Reading Romney’s Mind
This has been my best week in politics since John McCain lost to Barack Obama.
I face two huge problems: getting nominated and getting elected.
To get nominated, I need to discredit the Tea Party before it can veto me.
To get elected, I need a double dip recession in 2012.
Thanks to Paul Ryan, both these outcomes have just come a big step closer.
Here's how Ryan helps me win the nomination:
This budget proposal will end in tears, especially if there is a government shutdown tomorrow. The Democrats know that few Americans understand the difference between the 2011 Continuing Resolution and the 2012 budget. The Democrats will pound home the message that Republicans shut down the government so that they can cancel Medicare for everyone under 55, gut Medicaid, and cut taxes for the rich. Ryan is the hero of the party today. Six weeks from now, Republicans will feel about him the way the Confederacy felt about George Pickett six weeks after Gettysburg. Battered and chastened, Republicans will be less resistant to the safe choice demanded by big party donors: i.e., me.
Of course, winning the nomination is the easy part. Incumbent presidents are hard to beat. But they can be beaten if the economy suffers badly enough. And happily for me, there is lots of bad news: rising oil prices for example. Look for a bad economic growth report at the end of April. Monetary policy is exhausted, it's hard to imagine the Federal Reserve daring a third quantitative easing - harder to imagine the quantitative easing working.

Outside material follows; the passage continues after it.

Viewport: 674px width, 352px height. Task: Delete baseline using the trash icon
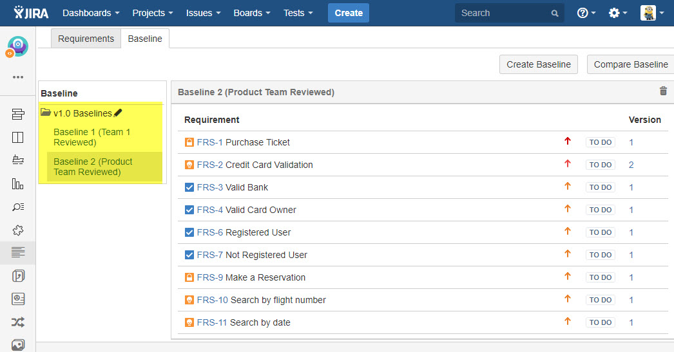(663, 91)
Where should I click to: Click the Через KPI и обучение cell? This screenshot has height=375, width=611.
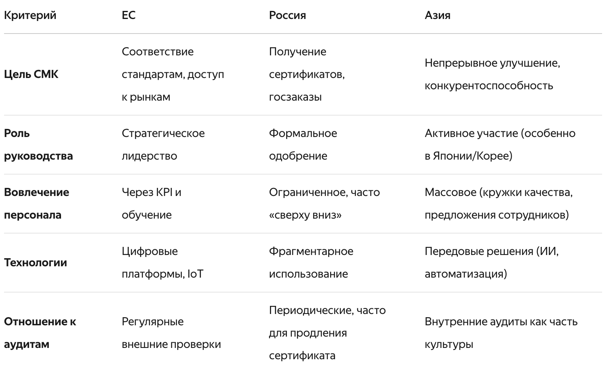coord(152,204)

So: fiscal stimulus? No way! Remember, the payroll tax holiday expires December. Do you think House Republicans will agree to renew it? Especially after Obama beats them up all this year over Ryan's Medicare cuts? As born-again conservative Donald Trump would say: fuggedboutit. (By the way - thanks Donald, for killing Newt Gingrich's candidacy. I owe you.) Which means we'll start 2012 with a big tax increase on every working person - and very possibly a second tumble into recession.
Republicans want tighter monetary policy and tighter fiscal policy. They may get it too. That means recession. And recession means: me.